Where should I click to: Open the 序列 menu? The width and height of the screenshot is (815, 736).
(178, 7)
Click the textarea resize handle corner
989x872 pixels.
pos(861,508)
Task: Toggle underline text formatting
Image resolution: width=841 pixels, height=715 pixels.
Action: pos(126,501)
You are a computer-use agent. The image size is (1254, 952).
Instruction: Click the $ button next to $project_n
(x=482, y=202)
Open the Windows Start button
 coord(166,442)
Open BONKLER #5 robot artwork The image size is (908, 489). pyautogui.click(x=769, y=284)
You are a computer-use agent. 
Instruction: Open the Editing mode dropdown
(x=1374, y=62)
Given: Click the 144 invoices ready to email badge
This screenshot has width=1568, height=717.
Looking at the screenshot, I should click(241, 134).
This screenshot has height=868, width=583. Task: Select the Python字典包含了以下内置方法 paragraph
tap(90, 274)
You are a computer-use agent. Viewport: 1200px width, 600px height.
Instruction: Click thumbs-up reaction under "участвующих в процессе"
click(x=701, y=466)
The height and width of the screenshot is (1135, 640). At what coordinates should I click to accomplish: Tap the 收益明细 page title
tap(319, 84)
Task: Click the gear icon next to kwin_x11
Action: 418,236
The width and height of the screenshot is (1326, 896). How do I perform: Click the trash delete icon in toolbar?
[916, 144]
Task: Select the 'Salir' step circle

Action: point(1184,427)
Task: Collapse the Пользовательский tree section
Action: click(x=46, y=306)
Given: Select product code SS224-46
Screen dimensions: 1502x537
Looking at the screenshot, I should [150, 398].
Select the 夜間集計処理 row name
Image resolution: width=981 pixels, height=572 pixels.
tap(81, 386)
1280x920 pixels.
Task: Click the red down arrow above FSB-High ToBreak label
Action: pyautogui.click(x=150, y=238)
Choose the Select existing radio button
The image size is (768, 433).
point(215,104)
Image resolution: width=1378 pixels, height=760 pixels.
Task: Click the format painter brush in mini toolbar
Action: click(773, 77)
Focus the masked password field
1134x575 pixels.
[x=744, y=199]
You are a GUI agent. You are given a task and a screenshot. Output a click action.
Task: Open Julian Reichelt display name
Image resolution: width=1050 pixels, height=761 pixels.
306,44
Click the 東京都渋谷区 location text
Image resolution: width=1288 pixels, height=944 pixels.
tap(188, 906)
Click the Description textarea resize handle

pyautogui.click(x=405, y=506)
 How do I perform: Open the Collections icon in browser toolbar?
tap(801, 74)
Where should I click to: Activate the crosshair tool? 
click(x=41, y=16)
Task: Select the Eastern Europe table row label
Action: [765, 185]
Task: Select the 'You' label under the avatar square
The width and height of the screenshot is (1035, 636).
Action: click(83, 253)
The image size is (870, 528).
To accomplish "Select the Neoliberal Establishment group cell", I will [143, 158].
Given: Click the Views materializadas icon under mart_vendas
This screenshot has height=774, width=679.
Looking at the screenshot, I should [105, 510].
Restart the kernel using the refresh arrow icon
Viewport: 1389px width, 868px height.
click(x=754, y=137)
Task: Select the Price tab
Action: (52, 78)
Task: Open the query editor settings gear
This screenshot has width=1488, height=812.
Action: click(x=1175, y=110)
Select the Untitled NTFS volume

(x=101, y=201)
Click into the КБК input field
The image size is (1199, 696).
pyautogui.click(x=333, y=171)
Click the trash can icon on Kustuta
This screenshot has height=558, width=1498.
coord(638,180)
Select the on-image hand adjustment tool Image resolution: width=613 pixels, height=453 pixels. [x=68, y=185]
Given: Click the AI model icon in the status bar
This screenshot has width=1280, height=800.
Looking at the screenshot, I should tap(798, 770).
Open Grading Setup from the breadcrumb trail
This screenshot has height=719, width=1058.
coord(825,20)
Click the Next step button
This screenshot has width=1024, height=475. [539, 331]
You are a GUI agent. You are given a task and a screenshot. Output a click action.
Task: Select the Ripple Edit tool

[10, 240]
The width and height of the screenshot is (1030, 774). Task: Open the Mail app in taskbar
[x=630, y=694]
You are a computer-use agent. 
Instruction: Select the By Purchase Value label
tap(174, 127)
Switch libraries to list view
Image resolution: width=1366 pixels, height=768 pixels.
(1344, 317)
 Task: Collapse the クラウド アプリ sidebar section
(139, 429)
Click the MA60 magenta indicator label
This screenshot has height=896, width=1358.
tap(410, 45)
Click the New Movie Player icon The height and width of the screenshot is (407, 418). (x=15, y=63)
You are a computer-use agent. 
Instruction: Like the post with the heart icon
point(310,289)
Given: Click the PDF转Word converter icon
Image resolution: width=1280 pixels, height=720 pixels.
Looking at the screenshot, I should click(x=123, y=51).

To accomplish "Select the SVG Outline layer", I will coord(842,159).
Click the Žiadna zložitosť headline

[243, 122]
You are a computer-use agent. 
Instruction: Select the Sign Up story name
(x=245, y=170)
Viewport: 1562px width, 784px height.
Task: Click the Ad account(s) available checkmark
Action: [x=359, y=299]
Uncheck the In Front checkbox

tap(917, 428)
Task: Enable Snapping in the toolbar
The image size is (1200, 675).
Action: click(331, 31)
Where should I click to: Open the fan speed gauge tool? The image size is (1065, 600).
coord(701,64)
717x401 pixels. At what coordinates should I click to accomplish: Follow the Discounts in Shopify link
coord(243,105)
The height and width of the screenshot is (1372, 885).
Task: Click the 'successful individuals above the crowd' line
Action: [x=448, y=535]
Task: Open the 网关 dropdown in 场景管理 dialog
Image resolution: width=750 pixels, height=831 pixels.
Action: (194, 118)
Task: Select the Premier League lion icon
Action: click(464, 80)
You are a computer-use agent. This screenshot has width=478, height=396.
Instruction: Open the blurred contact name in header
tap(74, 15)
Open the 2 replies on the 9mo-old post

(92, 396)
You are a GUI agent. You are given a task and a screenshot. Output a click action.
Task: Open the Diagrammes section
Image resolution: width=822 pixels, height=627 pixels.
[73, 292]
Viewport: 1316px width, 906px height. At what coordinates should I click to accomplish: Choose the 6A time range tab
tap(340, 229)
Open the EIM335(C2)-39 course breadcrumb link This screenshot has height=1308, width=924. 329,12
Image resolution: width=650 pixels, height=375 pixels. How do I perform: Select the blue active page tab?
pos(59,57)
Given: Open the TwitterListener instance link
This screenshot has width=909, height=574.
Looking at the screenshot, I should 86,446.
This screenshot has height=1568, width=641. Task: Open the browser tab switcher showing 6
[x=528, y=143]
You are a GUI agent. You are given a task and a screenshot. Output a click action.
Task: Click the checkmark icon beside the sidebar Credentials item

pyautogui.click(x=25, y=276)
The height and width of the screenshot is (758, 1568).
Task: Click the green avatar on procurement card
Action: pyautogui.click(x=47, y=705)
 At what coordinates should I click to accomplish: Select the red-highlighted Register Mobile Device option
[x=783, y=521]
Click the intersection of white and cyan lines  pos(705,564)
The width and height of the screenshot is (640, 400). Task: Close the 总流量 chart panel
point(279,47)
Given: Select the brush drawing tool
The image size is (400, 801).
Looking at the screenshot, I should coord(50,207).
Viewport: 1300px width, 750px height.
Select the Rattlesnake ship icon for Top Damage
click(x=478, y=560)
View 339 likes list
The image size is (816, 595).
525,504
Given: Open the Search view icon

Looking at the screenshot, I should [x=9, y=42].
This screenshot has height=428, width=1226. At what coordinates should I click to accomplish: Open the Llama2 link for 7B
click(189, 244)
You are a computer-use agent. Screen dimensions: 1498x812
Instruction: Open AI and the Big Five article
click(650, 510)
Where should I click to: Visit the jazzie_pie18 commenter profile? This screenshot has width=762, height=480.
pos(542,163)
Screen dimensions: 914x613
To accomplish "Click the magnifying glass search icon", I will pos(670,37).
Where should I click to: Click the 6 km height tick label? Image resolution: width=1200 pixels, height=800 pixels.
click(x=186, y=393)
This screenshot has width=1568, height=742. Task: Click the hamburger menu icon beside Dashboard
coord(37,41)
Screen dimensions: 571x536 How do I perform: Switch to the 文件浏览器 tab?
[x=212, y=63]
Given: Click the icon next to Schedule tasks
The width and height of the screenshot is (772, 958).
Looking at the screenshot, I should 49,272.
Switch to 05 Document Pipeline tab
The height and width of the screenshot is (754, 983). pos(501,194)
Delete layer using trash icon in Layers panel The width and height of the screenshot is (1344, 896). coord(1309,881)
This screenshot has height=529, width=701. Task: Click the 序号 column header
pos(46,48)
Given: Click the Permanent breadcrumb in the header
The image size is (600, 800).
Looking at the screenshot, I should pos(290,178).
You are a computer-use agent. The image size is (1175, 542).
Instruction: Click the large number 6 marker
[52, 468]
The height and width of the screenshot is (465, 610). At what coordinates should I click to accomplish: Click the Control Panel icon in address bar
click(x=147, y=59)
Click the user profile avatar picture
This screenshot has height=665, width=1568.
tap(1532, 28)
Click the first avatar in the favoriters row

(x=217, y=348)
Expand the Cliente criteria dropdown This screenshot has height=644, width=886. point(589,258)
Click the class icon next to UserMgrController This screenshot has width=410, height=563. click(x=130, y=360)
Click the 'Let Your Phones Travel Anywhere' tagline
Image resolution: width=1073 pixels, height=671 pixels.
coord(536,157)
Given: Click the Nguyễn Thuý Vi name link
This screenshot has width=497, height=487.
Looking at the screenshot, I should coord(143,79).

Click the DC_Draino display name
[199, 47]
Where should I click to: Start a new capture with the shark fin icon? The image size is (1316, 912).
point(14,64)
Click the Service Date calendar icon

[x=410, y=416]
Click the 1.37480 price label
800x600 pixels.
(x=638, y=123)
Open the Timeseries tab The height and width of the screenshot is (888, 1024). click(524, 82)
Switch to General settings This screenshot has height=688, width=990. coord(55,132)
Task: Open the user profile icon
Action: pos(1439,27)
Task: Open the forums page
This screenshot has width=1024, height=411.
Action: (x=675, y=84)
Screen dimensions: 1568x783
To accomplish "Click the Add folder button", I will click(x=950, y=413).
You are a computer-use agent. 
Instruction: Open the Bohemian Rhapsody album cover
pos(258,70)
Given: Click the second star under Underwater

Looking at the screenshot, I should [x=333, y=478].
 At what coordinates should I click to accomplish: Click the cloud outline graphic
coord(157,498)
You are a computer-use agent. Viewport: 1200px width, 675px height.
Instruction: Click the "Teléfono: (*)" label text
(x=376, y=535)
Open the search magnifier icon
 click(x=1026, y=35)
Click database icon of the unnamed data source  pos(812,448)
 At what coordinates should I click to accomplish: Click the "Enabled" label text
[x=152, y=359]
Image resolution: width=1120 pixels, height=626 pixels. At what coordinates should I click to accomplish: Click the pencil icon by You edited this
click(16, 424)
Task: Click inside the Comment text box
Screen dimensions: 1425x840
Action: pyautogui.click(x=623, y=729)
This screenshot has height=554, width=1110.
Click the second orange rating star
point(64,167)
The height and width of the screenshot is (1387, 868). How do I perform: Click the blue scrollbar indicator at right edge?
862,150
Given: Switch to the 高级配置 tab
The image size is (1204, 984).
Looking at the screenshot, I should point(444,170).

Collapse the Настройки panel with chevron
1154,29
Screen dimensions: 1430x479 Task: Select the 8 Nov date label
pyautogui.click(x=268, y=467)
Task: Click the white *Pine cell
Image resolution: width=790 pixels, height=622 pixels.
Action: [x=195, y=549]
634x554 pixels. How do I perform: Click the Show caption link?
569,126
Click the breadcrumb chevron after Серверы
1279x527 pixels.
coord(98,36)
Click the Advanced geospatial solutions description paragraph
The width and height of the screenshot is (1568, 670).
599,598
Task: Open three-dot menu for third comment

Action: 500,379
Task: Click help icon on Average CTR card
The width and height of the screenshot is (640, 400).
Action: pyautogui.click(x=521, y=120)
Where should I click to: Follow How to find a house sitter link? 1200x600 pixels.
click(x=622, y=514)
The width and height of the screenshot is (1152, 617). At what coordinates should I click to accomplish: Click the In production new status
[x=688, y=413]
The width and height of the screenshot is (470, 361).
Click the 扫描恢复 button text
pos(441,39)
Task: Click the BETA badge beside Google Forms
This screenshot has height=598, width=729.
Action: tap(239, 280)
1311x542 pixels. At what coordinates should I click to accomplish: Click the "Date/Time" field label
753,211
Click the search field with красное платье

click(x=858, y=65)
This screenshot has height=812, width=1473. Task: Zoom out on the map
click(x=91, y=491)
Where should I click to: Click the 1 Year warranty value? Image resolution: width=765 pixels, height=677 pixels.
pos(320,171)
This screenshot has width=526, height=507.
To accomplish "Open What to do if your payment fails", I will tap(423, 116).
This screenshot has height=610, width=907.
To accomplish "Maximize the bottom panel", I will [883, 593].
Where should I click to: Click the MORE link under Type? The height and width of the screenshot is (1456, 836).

----------------

The answer must contain only the lines from the one with "The width and height of the screenshot is (470, 361)." to the end of the entries above, each written out exactly.

The width and height of the screenshot is (470, 361).
Click the 扫描恢复 button text
pos(441,39)
Task: Click the BETA badge beside Google Forms
This screenshot has height=598, width=729.
Action: tap(239, 280)
1311x542 pixels. At what coordinates should I click to accomplish: Click the "Date/Time" field label
753,211
Click the search field with красное платье

click(x=858, y=65)
This screenshot has height=812, width=1473. Task: Zoom out on the map
click(x=91, y=491)
Where should I click to: Click the 1 Year warranty value? Image resolution: width=765 pixels, height=677 pixels.
pos(320,171)
This screenshot has width=526, height=507.
To accomplish "Open What to do if your payment fails", I will tap(423, 116).
This screenshot has height=610, width=907.
To accomplish "Maximize the bottom panel", I will [883, 593].
Where should I click to: Click the MORE link under Type? The height and width of the screenshot is (1456, 836).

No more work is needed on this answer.